*** SOURCE ***

My readers will effortlessly reckon that I haven't posted anything within the past six months. It is difficult to explain why. I still believe in the virtue of the cause: that the gross injustices going on in both Rwanda and the Congo are related but both unnecessary and avoidable. That said, dictatorship aim to break one's spirit and to destabilize the mental sanity of their opponents. This is their highly coveted weapon especially to be used against those living in exile and therefore far away from their physical reach. In some ways, I have been a victim of this.

However, I will beg to stir away from my personal predicaments and to focus on the "real" issues.

A new report by Human Rights Watch confirms what we already know. That the government of Rwanda has continued to lend military support to the murderous M23 rebels. Within the last two months, this infamous rebel group has committed one atrocity after another. The immodest catalogue of crimes includes the execution of 44 Hutu Congolese as "punishment" for their alleged collaboration with the Congolese army and the Hutu militias. In the same region, the M23 has raped at least 61 women.

The descriptions in the testimonies of the witnesses are much more horrid. It is this kind of stuff that is bound to break anyone's spirit no matter how strong. A 12 year-old girl was gang-raped on her way to fetch water; a 62 year old was shot after refusing to hand his son over to the M23. Another 18 year old was shot in the leg as she attempted to run away from an M23 fighter desperate to rape her.

The crimes have become the norm. Its become what Hannah Arendt described as the "banality of evil." Only, unlike the Nazi evil killing machine, this one does not seem to have any near end. Presented with the latest forms of evidence, the Rwandan UN ambassador mocked it. "Its the same old stuff, " he said. While he is certainly responsible for this violence, his statement has some truth in it. That, in my view, is the most harrowing part of it: that violence continues to occur while the rest of the world looks on passively.

Not long ago, I went to visit the Holocaust museum. I left completely petrified by the role of "bystanders". It seemed implausible that people's "ordinary" lives barred them from seeing and relating to the suffering that Jewish people were going through. Yet, we know that a similar criminal reaction clouded over the Rwandan genocide in the 1990s. Yet, can we live with the guilt of overlooking another highly sophisticated killing machine?

To be fair, the world has done a little bit to assuage the carnage in the Congo. I believe that the intense media scrutiny as well as the international pressure saved the city of Goma from further destruction last November. Moreover, cutting budgetary support to Rwanda was the right thing to do--it reminded the dictatorship that the world is watching.

However, all the above proposals lack permanence. The international community continued to believe (rightly) that talks would offer the political solution that is necessary. The problems is that the talks have been reduced to a continuation of the war by other means. Both M23 and the government of the Congo are unwilling to compromise. Furthermore, the talks have sidelined other important players of the conflict: the Ugandan ADF and the Rwandan FDLR. As the Tanzanian president has courageously pointed out, including the two groups on the negotiating table would get us closer to the most comprehensive and sustainable truce.

***

SET TASKS ::
A. According to the post, how many Hutu Congolese did the M23 execute as "punishment"?
B. Rewrite the post from "A new report" to "to rape her.", using "brutal" in place of "murderous".
What comes next is separate material with no connection to the post.

*** RECORDED INFORMATION ***

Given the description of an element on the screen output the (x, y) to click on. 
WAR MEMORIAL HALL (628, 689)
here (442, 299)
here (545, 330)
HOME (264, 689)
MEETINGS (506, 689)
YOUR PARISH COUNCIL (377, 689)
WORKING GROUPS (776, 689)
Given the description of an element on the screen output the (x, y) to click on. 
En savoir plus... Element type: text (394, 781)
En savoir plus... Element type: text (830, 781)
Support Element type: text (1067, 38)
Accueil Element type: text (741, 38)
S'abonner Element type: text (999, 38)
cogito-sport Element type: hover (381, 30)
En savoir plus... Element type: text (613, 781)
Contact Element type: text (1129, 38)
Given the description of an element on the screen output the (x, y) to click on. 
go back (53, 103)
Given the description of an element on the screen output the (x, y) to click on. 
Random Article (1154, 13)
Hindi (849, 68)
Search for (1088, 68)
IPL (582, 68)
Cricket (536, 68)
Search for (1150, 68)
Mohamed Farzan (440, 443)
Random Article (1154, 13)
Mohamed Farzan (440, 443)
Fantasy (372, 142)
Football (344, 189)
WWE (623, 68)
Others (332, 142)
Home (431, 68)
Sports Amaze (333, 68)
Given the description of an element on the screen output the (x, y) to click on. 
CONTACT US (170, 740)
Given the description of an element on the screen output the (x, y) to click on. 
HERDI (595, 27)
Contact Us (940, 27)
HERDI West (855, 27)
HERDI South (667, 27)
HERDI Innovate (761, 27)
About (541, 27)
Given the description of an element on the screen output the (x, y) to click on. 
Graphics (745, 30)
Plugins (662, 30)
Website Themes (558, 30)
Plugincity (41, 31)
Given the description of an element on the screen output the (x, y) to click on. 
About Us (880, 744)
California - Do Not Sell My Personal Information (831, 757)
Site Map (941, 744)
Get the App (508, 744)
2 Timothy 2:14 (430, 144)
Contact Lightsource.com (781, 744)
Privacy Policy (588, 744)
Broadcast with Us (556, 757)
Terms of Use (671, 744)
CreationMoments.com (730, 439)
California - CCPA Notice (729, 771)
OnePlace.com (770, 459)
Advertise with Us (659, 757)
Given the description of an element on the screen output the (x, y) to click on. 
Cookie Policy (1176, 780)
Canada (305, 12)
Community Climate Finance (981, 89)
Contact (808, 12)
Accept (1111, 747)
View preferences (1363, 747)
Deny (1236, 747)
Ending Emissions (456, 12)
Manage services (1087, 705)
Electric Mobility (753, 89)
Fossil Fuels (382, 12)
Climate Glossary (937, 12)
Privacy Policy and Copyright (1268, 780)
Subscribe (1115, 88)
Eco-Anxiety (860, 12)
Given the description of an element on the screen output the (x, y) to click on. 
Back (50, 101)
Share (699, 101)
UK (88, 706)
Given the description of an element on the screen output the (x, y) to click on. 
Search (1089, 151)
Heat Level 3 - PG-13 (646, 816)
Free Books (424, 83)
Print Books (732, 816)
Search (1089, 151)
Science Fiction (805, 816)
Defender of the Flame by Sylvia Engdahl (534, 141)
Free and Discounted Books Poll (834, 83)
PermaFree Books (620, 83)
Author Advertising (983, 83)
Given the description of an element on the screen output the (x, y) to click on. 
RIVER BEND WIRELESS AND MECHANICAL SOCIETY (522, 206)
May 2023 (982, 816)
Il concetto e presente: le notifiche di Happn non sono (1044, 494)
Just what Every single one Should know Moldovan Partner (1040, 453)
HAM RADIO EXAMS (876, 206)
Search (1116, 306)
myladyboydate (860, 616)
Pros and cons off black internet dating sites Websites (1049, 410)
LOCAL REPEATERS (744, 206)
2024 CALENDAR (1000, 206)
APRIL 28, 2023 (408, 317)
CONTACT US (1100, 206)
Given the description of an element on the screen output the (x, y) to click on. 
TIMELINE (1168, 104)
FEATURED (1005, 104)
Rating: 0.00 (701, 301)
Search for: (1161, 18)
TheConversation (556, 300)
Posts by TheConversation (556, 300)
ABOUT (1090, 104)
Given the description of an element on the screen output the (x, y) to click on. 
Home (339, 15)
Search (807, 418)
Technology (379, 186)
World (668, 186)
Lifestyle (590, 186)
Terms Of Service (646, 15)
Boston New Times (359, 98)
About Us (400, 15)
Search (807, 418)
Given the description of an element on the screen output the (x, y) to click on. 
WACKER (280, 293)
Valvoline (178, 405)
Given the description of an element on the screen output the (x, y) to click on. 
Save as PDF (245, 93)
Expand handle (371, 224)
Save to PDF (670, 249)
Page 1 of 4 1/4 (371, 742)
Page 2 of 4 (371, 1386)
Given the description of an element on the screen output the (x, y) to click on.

***

RESPONSES TO THE TASKS ::
A. The M23 executed 44 Hutu Congolese.

B.
A new report by Human Rights Watch confirms what we already know. That the government of Rwanda has continued to lend military support to the brutal M23 rebels. Within the last two months, this infamous rebel group has committed one atrocity after another. The immodest catalogue of crimes includes the execution of 44 Hutu Congolese as "punishment" for their alleged collaboration with the Congolese army and the Hutu militias. In the same region, the M23 has raped at least 61 women.

The descriptions in the testimonies of the witnesses are much more horrid. It is this kind of stuff that is bound to break anyone's spirit no matter how strong. A 12 year-old girl was gang-raped on her way to fetch water; a 62 year old was shot after refusing to hand his son over to the M23. Another 18 year old was shot in the leg as she attempted to run away from an M23 fighter desperate to rape her.